**Excerto do documento**
********

III) Tendo a instituição bancária comunicado que tinha procedido ao arrolamento do saldo de uma conta bancária, indicando o concreto montante do mesmo, sem esclarecer tratar-se de uma conta conjunta, é responsável por esse saldo bancário, assim arrolado, nos termos do nº 11 do art.º 861º-A, do CPC ou, em última análise, pela aplicação subsidiária do dever de apresentação dos bens móveis penhorados, a cargo do depositário, estabelecido no art.º 854º, do mesmo diploma.
IV) Recusando a entrega, pode ser ordenado o arresto em bens próprios do banco, sem prejuízo de procedimento criminal e comunicação ao Banco de Portugal.(AAC)
Decisão Texto Parcial:
Decisão Texto Integral: ACÓRDÃOS DO TRIBUNAL DA RELAÇÃO DE LISBOA

I- RELATÓRIO

1. Nos autos de arrolamento[1] preliminar de acção de divórcio a que estão apensos, em que são requerente e requerido os supra identificados, na sequência de requerimento da requerente, com vista a que o interveniente fosse notificado para dar cumprimento ao acordo homologado nos autos de divórcio por mútuo consentimento, nomeadamente que este lhe procedesse à entrega de “metade do saldo da conta, ou seja, concretamente 93 693,28 GBP da conta 000/0000000” e da audição do interveniente, foi proferido o despacho certificado a fls. 61/3 em que, além do mais, é decidido ordenar a notificação do Banco… para dar cumprimento ao solicitado a fls 330. 

2. É desta decisão que, inconformado, o interveniente supra identificado vem apelar, pretendendo a revogação do despacho proferido.

Alegando, apresenta aquilo que designa por conclusões[2], que mais não são do que a reprodução dos nºs 6 a 57 das alegações, agora sem numeração, que abaixo se transcrevem:

A instituição bancária, B…, ora recorrente, foi notificada a 12 de Outubro de 2010 do oficio que dava indicação ao Banco… que, nos termos do disposto no artigo 861.2-A do CO digo de Processo Civil, ficavam arrolados e a ordem dos autos os saldos de todas as contas de depósito a ordem e a prazo que o requerido L… fosse titular ou co-titular nesta instituição.

Em conformidade com o ordenado, e assim que recebida tal notificação, no dia 12 de Outubro de 2010 foram de imediato arroladas todas as contas detidas por este junto desta instituição bancária a partir dessa data.

********

**Excerto de dados**
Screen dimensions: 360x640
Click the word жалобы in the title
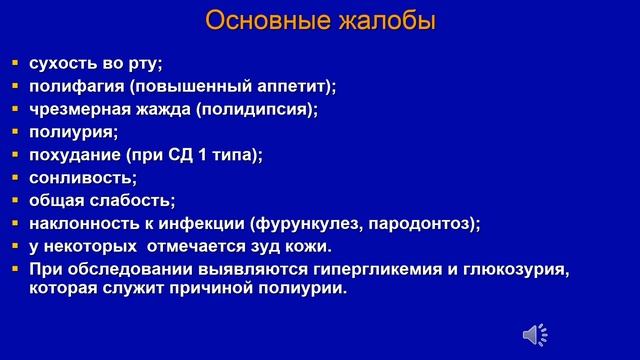(x=387, y=21)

********

**Trabalho pedido**
[a] Segundo o excerto do documento, em que dia foi notificada a instituição bancária recorrente?
[b] Reproduza, sem alterações, a parte do excerto do documento que começa nas palavras "III) Tendo a" e termina depois das palavras "do mesmo diploma.".

**Respostas às tarefas**
[a] A 12 de outubro de 2010.

[b]
III) Tendo a instituição bancária comunicado que tinha procedido ao arrolamento do saldo de uma conta bancária, indicando o concreto montante do mesmo, sem esclarecer tratar-se de uma conta conjunta, é responsável por esse saldo bancário, assim arrolado, nos termos do nº 11 do art.º 861º-A, do CPC ou, em última análise, pela aplicação subsidiária do dever de apresentação dos bens móveis penhorados, a cargo do depositário, estabelecido no art.º 854º, do mesmo diploma.